§ Extrait à lire
Quand son homonyme coache en RDC, lui s’entraîne dans le stade des féminines de Juvisy pour préparer son prochain combat contre le Bosnien Dževad Poturak. Champion de muay-thaï, le vrai Patrice Quarteron reçoit dans une salle de boxe à Rosny-sous-Bois. Interview poings serrés, entre Anelka, Cantona, et quelques douceurs pour la Benz’ - le tout sur un fond de Marseillaise.
Quel est ton rapport au foot ?C’est tout simplement ce qu’on faisait dans le quartier. Ambiance Olive & Tom. Après, j’ai joué pour le club de Grigny. J’évoluais 8, 6 et 4, stoppeur. À l’époque, j’étais déjà plus grand que les autres. Je frappais fort, mais je n’avais pas la technique et les entraîneurs non plus (rires). J’étais fan de Papin, de Waddle et d’Abedi Pelé.
Donc t’es plutôt marseillais…Bah oui ! C’est le vrai club cosmopolite. C’était le premier club à nous faire rêver, le premier champion d’Europe, avec le but de Boli, on s’en souviendra toute notre vie. Nous, à Grigny, c’était Marseille, Marseille, Marseille. Tu sais pourquoi j’étais pas PSG ? J’ai encore le souvenir de 95. J’oublierai jamais quand ces chiens de la tribune Boulogne ont shooté un Noir qui était entré sur le terrain. Ça m’est resté en tête, je me suis dit que je ne supporterais jamais le PSG.

§ Exercices
**A)** Transcrivez l'extrait, depuis « Quand son homonyme » jusqu'à « fond de Marseillaise. ».
**B)** D'après l'extrait, pour quel club Patrice Quarteron a-t-il joué au football ?
Le matériel ci-après n'a aucun rapport avec l'extrait.

§ Contenu des données
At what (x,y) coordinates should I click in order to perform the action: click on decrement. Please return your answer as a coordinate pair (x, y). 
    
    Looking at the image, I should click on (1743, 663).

§ Les solutions
**A)**
Quand son homonyme coache en RDC, lui s’entraîne dans le stade des féminines de Juvisy pour préparer son prochain combat contre le Bosnien Dževad Poturak. Champion de muay-thaï, le vrai Patrice Quarteron reçoit dans une salle de boxe à Rosny-sous-Bois. Interview poings serrés, entre Anelka, Cantona, et quelques douceurs pour la Benz’ - le tout sur un fond de Marseillaise.

**B)** Pour le club de Grigny.